The complications of obesity can be life-threatening, but current obesity therapies are limited by adverse effects and only modest efficacy. Now, a trio of studies published in the New England Journal of Medicine report that brown adipose tissue (BAT) — which is capable of using energy to produce heat — is present and functional in adults, making it a potential target for weight loss therapy.

Whereas white adipose tissue (WAT) stores energy, BAT expends energy to generate heat, by uncoupling mitochondrial oxidative phosphorylation through the action of uncoupling protein 1 (UCP1). Although this process has a crucial role in maintaining core body temperature in newborn children, BAT regresses with age, and its presence and physiological relevance in adults has been thought to be minimal. However, various recent studies, using combined positron emission tomography (PET) and computed tomography (CT) techniques to monitor glucose uptake and identify metabolically active tissue, have indicated that active BAT can be present in some adults.

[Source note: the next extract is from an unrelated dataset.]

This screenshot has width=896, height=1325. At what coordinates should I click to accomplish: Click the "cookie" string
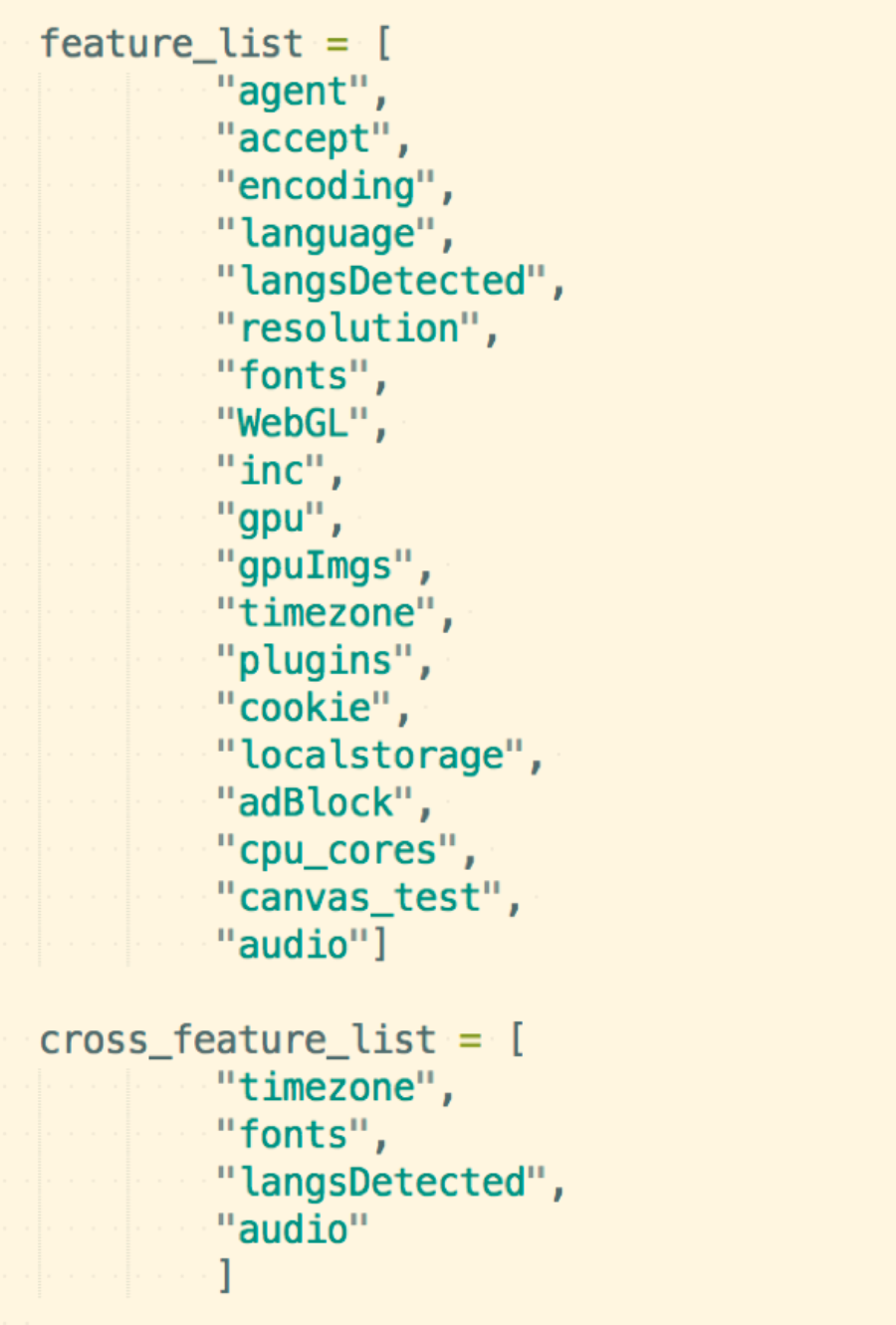pos(305,708)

To assess this, Cypess and colleagues studied patient PET–CT scans that had been previously performed for various diagnostic reasons. BAT, identified by its size, density and high uptake of the glucose analogue 18F-fluorodeoxyglucose (18F-FDG), was found in 106 out of 1,972 patients, largely in the cervical and supraclavicular regions. The presence and activity of this tissue correlated inversely with age, body mass index (BMI), fasting plasma glucose levels and treatment with beta-blockers. Intra-individual variation was also noted, with maximal activity apparent in the colder winter months. Active BAT was also more prevalent in women than in men.

The presence of functional adult BAT is further supported by the work of Virtanen and colleagues. In 5 healthy subjects, PET–CT scans revealed that 2 hours of mild cold exposure increased 18F-FDG uptake by tissue in the supraclavicular area by 15-fold, but not in adjacent WAT. Importantly, histological and gene expression analysis of surgical biopsies confirmed this tissue to be BAT: multilocular lipid droplets were present and mRNA levels of genes that are characteristic of brown fat, including PRDM16 and UCP1, were upregulated compared with those characteristic of WAT. Furthermore, UCP1 was highly expressed and localized to the mitochondria.

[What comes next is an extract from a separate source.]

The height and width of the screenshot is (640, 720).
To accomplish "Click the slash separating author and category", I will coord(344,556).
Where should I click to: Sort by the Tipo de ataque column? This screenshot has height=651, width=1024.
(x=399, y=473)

Focusing on the influence of body weight on BAT activity, van Marken Lichtenbelt and colleagues studied BAT in 24 healthy lean or overweight men, again using 18F-FDG PET–CT. BAT was identified in 23 of the subjects. Following 2 hours of mild cold exposure, this BAT was activated predominantly in the supraclavicular region in all lean and, notably, in 13 out of 14 overweight subjects (although to a lesser extent), revealing the feasibility of targeting this tissue. Activity correlated positively with resting metabolic rate and core body temperature, and correlated negatively with distal skin temperature, BMI and percentage body fat.

Together, these studies confirm the existence of metabolically active BAT in adults. Given that obesity arises from an imbalance between energy intake and expenditure, the possibility of therapeutically activating BAT warrants further investigation.